The plot revolves around Hallie''s return to the lavish Stockton estate after a year in college. Should she have her first sexual experience with: Ray, son of a crime family; Aggie, the bisexual poet and Cappy''s grandson; Brandt, the "geek"; or Craig, who is not interested in an "exclusive" relationship?

 

 

Meanwhile, her legal guardian, Bernard Stockton, has an ulterior motive for offering Hallie a job as a gardener. "Gil left me and I''m just a wreck," Bernard weeps, as he coerces Hallie into a plot to lure his longtime gay partner back. Hallie''s summer adventure also includes assorted gambling episodes, work to uncover a money scam and and helping to straighen out her rebellious sister, who is hanging out with the wrong crowd.

 

 

Toss in a bunch of zany characters such as Rocky, an alcoholic chimpanzee who''s in love with the family''s Great Dane. There''s Olivia, Bernard''s mother, who''s a fighter for causes and writer of pornography.

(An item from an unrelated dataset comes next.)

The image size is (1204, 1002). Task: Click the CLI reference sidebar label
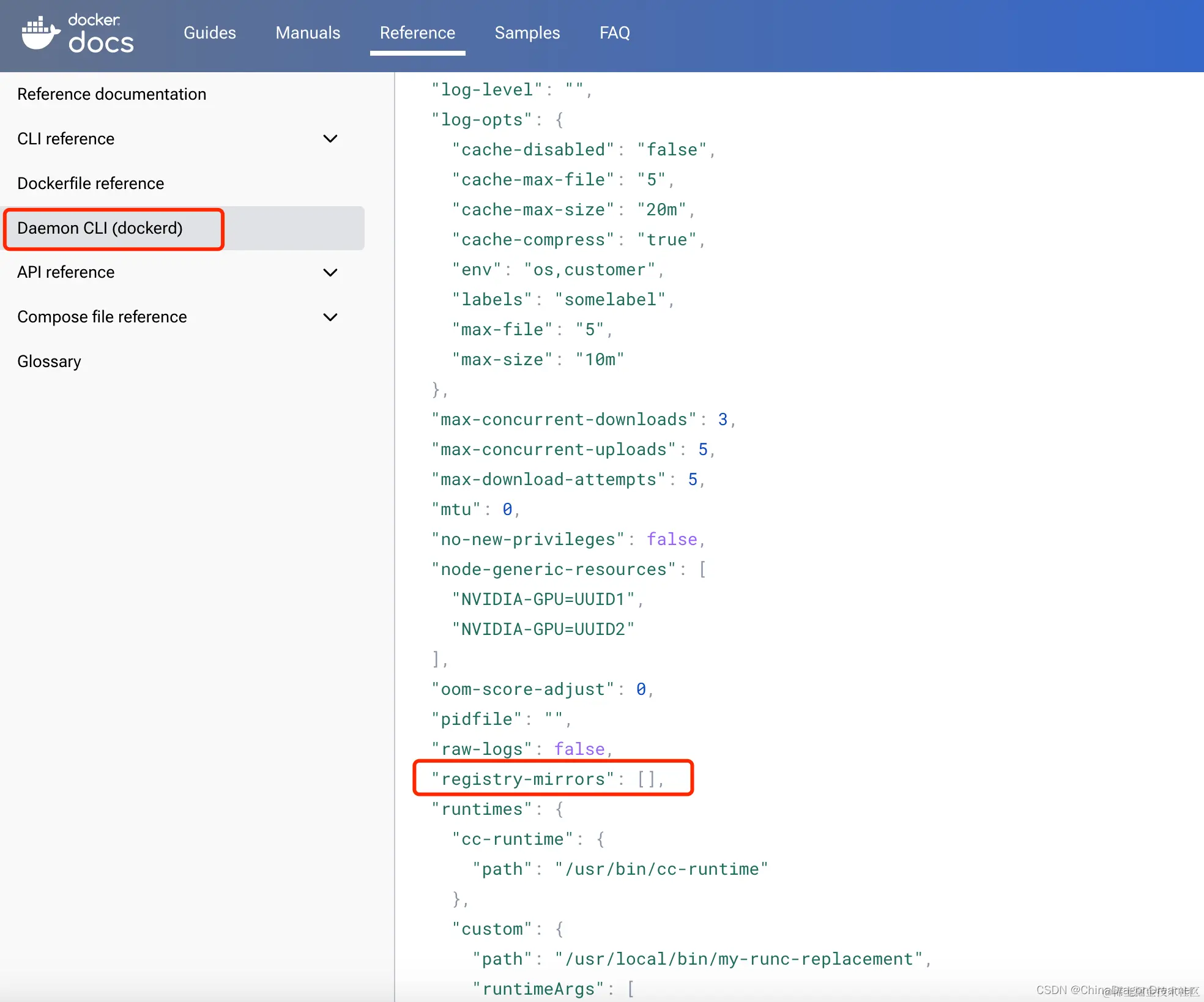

Add Officer Rich and other assorted "good and bad" guys, and you have a dandy soap opera for young female adults who flip TV channels, cradle their I-Pods, and are casually familiar with no-obligation "sex buddies."

 

 

Pedersen, once a stand-up comedian and still an ordained interfaith minister, uses humor and dialogue effectively to touch on serious political and social issues like sexual relationships, affordable education, and gay adoption rights. But this is a "quick fix," entertaining book with a limited shelf life. I found it tiresome, with way too much going on and little to sit back and savor.